Questions: Factor Analysis and Dimensionality Reduction
5 questions to test your understanding
Score: 0 / 5
Question 1 Multiple Choice
A researcher uses EFA on a 20-item survey to discover a 3-factor structure, then runs CFA on the same dataset and obtains excellent fit (CFI = .97, RMSEA = .04). Can the researcher claim the 3-factor structure is confirmed?
AYes — the excellent CFA fit indices independently confirm that the factor structure is correct
BNo — using the same data for both EFA and CFA is circular: the CFA model was built to fit these correlations, so good fit is expected by construction, not evidence of generalizability
CYes — CFI > .95 is a universal benchmark proving the factor structure reflects reality
DNo — but only because CFA requires a minimum of 500 participants to produce valid fit statistics
This is the EFA-CFA circularity trap. EFA derives the factor structure by finding the best-fitting solution in a specific dataset. CFA then 'tests' whether that structure fits — but it's the same data the structure came from. Of course it fits: the model was optimized on those correlations. Genuine confirmation requires an independent sample where the pre-specified model is tested on data it has never seen. EFA is hypothesis-generating; CFA is hypothesis-testing; they require separate samples.
Question 2 Multiple Choice
A researcher applies Kaiser's rule (eigenvalue > 1) and retains 7 factors from a 25-item scale. A colleague suggests this may be too many. What should the researcher do?

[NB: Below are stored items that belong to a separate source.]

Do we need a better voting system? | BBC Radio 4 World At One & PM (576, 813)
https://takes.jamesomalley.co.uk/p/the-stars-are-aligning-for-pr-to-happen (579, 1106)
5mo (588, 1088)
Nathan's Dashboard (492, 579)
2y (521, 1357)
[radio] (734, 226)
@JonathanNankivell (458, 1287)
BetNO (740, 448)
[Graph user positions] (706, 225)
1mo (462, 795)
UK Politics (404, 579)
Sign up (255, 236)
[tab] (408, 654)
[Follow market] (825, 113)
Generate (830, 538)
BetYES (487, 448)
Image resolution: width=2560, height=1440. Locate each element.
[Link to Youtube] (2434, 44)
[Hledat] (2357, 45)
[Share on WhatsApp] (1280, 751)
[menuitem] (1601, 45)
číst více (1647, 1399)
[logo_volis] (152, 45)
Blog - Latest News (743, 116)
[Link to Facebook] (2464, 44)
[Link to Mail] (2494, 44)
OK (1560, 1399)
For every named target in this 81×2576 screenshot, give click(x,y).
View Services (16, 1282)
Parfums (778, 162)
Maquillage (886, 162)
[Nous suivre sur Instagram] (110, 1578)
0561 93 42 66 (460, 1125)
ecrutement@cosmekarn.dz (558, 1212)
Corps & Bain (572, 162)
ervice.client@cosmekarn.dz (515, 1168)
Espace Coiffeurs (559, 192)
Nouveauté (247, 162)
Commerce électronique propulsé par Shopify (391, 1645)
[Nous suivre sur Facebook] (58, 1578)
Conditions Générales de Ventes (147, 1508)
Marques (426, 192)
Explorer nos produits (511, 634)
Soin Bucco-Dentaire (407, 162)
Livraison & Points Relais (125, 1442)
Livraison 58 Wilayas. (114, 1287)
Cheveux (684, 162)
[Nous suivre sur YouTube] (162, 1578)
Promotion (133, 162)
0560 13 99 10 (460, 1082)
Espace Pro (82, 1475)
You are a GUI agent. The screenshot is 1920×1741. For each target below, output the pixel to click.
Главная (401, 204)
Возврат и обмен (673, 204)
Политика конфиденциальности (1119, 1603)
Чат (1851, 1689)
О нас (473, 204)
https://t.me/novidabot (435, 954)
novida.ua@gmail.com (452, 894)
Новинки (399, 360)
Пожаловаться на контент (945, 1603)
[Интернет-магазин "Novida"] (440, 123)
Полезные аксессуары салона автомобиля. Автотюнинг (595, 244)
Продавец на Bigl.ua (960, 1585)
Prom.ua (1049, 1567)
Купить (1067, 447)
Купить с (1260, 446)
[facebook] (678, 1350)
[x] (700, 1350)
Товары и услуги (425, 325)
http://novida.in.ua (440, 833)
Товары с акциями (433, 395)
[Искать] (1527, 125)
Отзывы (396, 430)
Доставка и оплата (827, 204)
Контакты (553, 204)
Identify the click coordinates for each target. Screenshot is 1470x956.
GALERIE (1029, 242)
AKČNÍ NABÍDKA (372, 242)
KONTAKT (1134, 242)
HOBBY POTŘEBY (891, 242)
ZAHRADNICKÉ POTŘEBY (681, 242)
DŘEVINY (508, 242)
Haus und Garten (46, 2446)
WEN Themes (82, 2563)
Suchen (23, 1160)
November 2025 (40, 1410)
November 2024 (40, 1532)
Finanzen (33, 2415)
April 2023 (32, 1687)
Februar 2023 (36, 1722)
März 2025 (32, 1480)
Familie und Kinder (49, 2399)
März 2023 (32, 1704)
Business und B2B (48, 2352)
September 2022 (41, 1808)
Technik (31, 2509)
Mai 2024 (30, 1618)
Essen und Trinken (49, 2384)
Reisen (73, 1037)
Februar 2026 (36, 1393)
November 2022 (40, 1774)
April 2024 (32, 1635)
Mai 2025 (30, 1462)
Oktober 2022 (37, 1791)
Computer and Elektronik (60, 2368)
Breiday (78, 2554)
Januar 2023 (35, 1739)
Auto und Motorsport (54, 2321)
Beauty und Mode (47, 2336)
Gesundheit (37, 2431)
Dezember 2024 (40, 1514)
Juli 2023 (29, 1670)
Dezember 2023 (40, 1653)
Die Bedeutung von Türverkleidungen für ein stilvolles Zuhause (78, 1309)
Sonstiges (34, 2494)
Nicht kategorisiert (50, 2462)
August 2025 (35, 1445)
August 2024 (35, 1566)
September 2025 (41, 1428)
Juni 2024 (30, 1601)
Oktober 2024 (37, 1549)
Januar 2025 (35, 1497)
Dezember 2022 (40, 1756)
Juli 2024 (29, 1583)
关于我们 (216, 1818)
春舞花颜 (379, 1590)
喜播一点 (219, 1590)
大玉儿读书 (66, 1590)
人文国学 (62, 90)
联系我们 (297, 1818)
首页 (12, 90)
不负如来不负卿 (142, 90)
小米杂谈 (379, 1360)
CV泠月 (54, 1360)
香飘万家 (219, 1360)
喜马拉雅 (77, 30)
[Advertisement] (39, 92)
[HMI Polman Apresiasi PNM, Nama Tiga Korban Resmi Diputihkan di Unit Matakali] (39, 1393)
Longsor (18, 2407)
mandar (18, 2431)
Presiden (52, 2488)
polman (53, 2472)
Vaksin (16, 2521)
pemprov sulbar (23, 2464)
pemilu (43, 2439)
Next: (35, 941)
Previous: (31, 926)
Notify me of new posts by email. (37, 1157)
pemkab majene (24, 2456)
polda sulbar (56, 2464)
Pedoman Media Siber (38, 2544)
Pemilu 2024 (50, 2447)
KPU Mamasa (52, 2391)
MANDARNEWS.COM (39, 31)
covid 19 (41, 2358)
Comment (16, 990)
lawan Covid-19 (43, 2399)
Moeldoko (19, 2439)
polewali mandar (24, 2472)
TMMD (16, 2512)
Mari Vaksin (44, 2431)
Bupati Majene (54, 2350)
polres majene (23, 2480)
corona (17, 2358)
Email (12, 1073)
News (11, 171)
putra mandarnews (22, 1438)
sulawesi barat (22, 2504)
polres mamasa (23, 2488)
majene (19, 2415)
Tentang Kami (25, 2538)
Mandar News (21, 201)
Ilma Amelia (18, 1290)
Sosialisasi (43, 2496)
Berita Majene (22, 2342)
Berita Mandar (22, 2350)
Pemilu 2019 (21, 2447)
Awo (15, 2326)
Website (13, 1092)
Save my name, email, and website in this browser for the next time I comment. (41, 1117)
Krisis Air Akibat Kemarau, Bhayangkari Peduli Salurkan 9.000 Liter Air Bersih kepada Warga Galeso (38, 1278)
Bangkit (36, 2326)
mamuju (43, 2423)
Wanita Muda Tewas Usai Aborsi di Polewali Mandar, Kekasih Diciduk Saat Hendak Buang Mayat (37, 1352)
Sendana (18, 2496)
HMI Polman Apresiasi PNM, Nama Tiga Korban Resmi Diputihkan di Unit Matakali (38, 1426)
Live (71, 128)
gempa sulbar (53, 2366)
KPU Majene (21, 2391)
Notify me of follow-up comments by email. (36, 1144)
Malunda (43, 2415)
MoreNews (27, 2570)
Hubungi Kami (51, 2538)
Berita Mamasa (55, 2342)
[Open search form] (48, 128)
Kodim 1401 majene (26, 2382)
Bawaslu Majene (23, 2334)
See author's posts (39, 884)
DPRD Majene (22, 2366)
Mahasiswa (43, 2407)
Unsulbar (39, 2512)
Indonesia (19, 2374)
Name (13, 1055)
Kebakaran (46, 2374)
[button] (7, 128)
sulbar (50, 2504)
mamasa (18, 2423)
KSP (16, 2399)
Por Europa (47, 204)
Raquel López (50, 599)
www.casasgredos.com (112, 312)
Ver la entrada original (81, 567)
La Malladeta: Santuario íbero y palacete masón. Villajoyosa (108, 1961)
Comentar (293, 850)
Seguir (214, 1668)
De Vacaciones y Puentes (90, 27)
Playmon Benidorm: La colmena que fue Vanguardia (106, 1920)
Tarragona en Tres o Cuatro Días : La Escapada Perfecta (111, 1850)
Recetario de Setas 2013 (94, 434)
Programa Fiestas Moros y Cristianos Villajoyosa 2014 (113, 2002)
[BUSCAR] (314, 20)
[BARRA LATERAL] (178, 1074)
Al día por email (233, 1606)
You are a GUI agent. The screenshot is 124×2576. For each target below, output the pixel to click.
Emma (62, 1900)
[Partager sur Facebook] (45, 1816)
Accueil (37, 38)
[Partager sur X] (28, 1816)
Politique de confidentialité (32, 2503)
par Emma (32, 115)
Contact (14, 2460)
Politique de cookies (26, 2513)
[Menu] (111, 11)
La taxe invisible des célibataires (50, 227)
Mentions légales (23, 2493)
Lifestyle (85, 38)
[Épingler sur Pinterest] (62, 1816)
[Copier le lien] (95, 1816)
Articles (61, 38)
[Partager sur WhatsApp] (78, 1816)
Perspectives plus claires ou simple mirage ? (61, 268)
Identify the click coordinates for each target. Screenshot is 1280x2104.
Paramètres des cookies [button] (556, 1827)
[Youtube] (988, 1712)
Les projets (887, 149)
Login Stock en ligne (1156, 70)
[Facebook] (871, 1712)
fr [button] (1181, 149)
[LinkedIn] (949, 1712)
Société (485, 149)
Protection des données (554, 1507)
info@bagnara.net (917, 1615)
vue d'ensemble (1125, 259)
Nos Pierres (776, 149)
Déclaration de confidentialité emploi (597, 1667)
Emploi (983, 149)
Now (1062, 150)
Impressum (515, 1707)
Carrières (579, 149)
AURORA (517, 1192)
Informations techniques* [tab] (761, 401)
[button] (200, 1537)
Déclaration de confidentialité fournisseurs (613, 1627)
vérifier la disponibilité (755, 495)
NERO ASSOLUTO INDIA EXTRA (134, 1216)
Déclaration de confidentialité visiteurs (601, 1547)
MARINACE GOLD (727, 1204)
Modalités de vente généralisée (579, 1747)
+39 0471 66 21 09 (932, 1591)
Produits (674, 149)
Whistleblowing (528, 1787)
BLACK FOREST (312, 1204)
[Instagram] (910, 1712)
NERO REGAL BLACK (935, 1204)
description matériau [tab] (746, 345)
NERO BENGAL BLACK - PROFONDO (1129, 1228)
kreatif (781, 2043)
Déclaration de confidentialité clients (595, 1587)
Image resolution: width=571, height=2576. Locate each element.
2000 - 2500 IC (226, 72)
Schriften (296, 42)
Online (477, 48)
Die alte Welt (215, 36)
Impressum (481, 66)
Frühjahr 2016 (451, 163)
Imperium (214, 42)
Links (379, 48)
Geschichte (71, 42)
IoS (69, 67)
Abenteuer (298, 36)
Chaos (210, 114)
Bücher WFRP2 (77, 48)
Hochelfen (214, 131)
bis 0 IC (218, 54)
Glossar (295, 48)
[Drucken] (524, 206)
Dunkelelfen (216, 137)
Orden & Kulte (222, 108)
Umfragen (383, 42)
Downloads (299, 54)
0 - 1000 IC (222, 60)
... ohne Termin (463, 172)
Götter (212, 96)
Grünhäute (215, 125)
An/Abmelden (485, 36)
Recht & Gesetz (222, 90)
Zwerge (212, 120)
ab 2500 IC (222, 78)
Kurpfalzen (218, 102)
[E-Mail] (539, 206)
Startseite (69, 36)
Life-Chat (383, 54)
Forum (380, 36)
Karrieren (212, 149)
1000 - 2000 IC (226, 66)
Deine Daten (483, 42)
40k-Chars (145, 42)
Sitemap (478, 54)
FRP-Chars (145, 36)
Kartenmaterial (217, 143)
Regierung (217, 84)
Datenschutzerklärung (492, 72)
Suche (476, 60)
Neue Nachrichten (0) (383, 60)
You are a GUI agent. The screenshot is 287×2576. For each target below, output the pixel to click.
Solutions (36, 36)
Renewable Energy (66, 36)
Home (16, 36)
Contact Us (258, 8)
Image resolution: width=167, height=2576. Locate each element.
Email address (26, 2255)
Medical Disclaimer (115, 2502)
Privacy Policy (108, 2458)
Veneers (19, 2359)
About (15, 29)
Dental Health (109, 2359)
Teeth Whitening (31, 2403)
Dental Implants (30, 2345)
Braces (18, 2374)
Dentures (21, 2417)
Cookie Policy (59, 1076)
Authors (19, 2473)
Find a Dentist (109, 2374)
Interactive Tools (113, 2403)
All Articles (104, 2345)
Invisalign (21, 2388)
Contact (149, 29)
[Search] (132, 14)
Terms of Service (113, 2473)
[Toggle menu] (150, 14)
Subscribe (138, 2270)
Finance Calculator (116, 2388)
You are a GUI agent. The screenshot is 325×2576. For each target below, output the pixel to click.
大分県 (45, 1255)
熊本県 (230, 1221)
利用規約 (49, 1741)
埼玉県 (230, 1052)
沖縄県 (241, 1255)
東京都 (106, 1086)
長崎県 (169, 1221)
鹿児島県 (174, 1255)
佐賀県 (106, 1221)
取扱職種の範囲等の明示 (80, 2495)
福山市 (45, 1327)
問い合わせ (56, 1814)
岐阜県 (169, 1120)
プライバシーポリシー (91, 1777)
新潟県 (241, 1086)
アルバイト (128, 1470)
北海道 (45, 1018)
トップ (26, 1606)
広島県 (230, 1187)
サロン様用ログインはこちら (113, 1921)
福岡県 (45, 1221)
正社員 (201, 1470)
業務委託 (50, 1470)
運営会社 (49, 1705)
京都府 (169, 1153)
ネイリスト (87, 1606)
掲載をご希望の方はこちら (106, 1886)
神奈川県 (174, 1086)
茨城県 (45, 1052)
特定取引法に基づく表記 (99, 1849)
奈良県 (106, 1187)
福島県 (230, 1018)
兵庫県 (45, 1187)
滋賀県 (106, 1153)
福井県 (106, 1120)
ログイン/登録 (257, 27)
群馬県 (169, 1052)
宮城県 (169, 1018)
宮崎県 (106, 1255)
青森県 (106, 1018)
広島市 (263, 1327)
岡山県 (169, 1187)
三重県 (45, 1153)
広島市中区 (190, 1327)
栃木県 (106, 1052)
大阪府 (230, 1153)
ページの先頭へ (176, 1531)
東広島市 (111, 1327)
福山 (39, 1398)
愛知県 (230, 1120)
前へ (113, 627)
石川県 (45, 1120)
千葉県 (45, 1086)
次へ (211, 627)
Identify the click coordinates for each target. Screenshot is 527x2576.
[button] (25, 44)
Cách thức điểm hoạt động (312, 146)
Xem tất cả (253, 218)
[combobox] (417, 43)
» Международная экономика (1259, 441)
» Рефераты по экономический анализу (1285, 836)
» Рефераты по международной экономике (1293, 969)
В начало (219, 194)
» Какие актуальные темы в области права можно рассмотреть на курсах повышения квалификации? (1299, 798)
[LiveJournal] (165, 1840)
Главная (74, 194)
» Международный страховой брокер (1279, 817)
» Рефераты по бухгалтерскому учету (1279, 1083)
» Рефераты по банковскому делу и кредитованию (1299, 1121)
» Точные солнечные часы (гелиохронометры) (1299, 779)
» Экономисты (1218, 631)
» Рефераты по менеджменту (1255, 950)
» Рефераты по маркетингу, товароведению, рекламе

AAccept the 7-factor solution — Kaiser's rule is the definitive standard for factor retention
BCross-check with a scree plot and parallel analysis, since Kaiser's rule often retains too many factors and the retention decision is a theory-informed judgment, not a mechanical rule
CHalve the number of factors to 3 or 4, since social constructs rarely have more than 4 dimensions
DUse only the first factor, since the first eigenvalue is always the most meaningful
Kaiser's rule (eigenvalue > 1) is widely used but widely criticized because it tends to over-retain factors — especially with larger item sets, many eigenvalues will exceed 1 by chance. Parallel analysis, which compares observed eigenvalues to those from random data of the same size, provides a more defensible baseline. The scree plot can reveal a natural elbow. Most importantly, the retention decision should be guided by theory — how many dimensions make conceptual sense? Factor retention is a judgment call informed by multiple criteria, not a deterministic formula.
Question 3 True / False
Oblique rotation is often preferable to orthogonal rotation in social science factor analysis because real psychological constructs are rarely completely uncorrelated with each other.
TTrue
FFalse
Answer: True
Orthogonal rotation (e.g., Varimax) constrains factors to be uncorrelated, which produces clean, simple loading patterns but imposes an unrealistic assumption when the constructs are theoretically related. Extraversion and positive affect, anxiety and neuroticism — these are not zero-correlated in reality. Oblique rotation (e.g., Oblimin, Promax) allows factors to correlate naturally, producing a more realistic solution. The trade-off is a slightly more complex interpretation (you need a pattern matrix and a structure matrix), but the gain in realism usually outweighs the cost.
Question 4 True / False
If an item loads .70 on a factor in exploratory factor analysis, this is strong evidence that the item is a valid measure of the psychological construct the factor represents.
TTrue
FFalse
Answer: False
This conflates statistical coherence with construct validity. A high loading means the item shares substantial variance with other items on that factor — they co-vary together. But what the factor 'is' depends on theoretical interpretation of the common thread among high-loading items, not on the loading values alone. High loadings are reliability-adjacent evidence (internal structure), not validity evidence. Validity requires showing the factor relates to external criteria in theoretically expected ways, which loading size cannot establish.
Question 5 Short Answer
Why must exploratory factor analysis and confirmatory factor analysis be conducted on separate samples to provide genuine evidence about a scale's factor structure?
Think about your answer, then reveal below.
Model answer: EFA discovers a factor structure by finding the solution that best fits the correlation patterns in a given dataset — it is data-driven and capitalizes on that sample's specific covariances. CFA tests whether a pre-specified structure fits new data. If the CFA model is derived from EFA on the same sample, the model was built to fit those correlations, and good CFA fit is tautological. An independent sample allows CFA to test whether the EFA-derived structure generalizes beyond the discovery data — which is the actual scientific question.
This is the discovery-vs-confirmation distinction: EFA generates hypotheses, CFA tests them. Running both on the same data conflates these roles. The same issue arises in any model-building context: a model always fits the data it was built on better than new data. Only independent replication distinguishes a model that captures real structure from one that merely describes sampling noise.